Was I in control then?
William held his gaze for a long moment, reading something in Kael's micro-expressions, in the tension of his shoulders, in the way his hands had curled into fists without him noticing.
Finally, he nodded once. "Good. Because if that ever changes..." His expression hardened to something that reminded Kael viscerally that this man had killed curses for decades before becoming a teacher. "...you need to tell someone. Immediately. Before people get hurt."
The unspoken addition: Before you hurt people.
"The academy has protocols for awakening complications," William continued, tone gentler now. "Support systems. Containment measures if necessary. But they only work if students actually use them instead of trying to handle everything alone."
Kael's gaze narrowed. I see… Is he proposing this because he suspects something?
"Very well. I'll make sure it's done," he said, his voice firm and steady.
"One more thing, Draven. The company you keep matters. Choose wisely who you trust with your secrets." His eyes flickered with something Kael couldn't interpret. "Because some secrets, if they get out..."

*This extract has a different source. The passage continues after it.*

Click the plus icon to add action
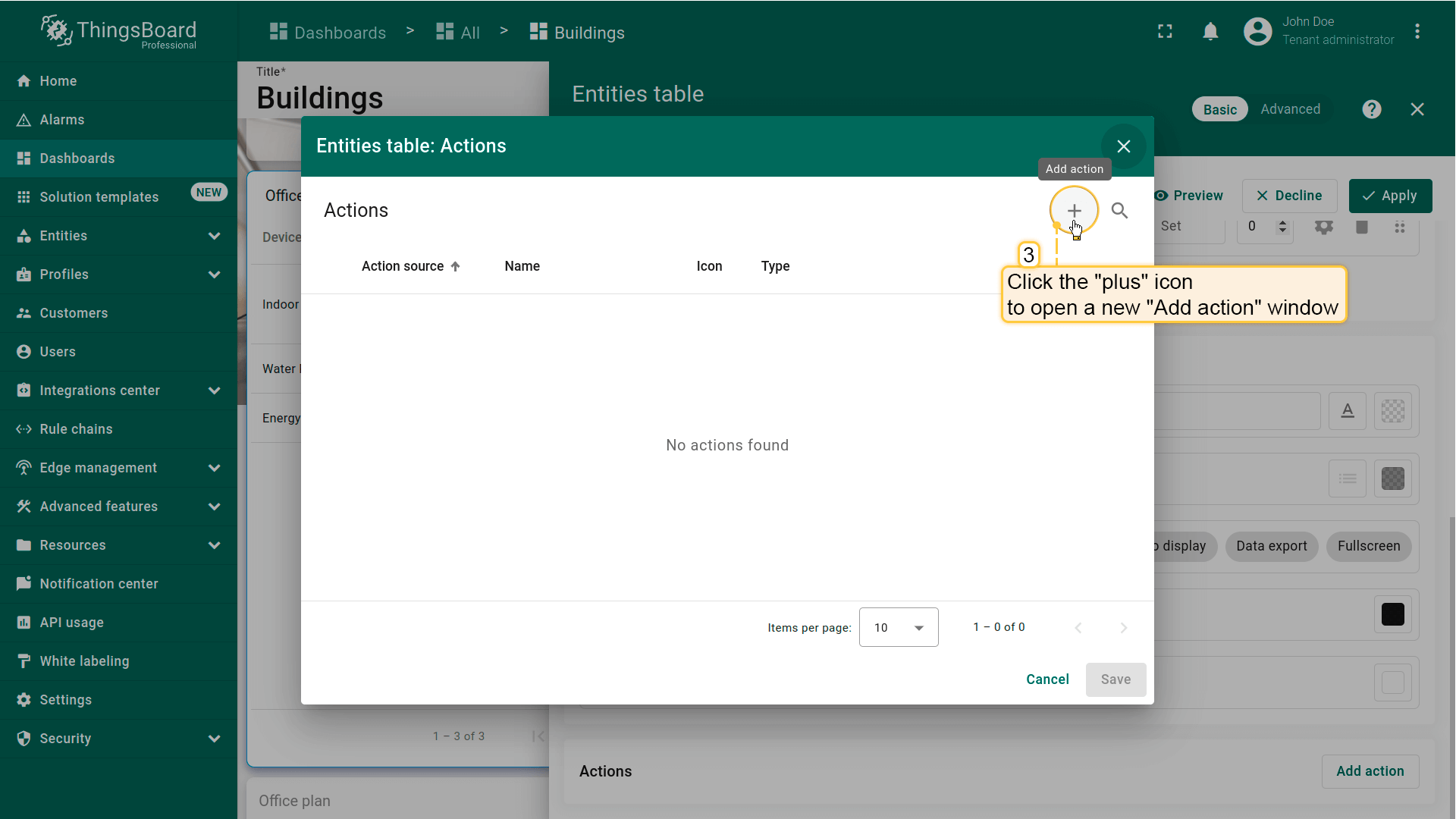Viewport: 1456px width, 819px height. (1074, 211)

He didn't finish the sentence.
Didn't need to.
Kael stood frozen, processing, his heart hammering against his ribs.
He knows. He doesn't know exactly what, but he knows something's wrong. How long before he figures it out? Before Principal Eldia pieces it together?
Before everyone knows what I am?
The void stirred, responding to his anxiety, feeding on it, growing slightly larger.
"Let's step outside for a brief session," William said, his voice soft almost casual. "I'd like to examine your curse system."
Kael paused for half a breath.
"Yes, Professor William," he replied, keeping his tone even.
They moved into the hallway together.
Their footsteps echoed slowly.
Kael adjusted his grip on his books, senses taut, every nerve quietly alert as the corridor swallowed them whole.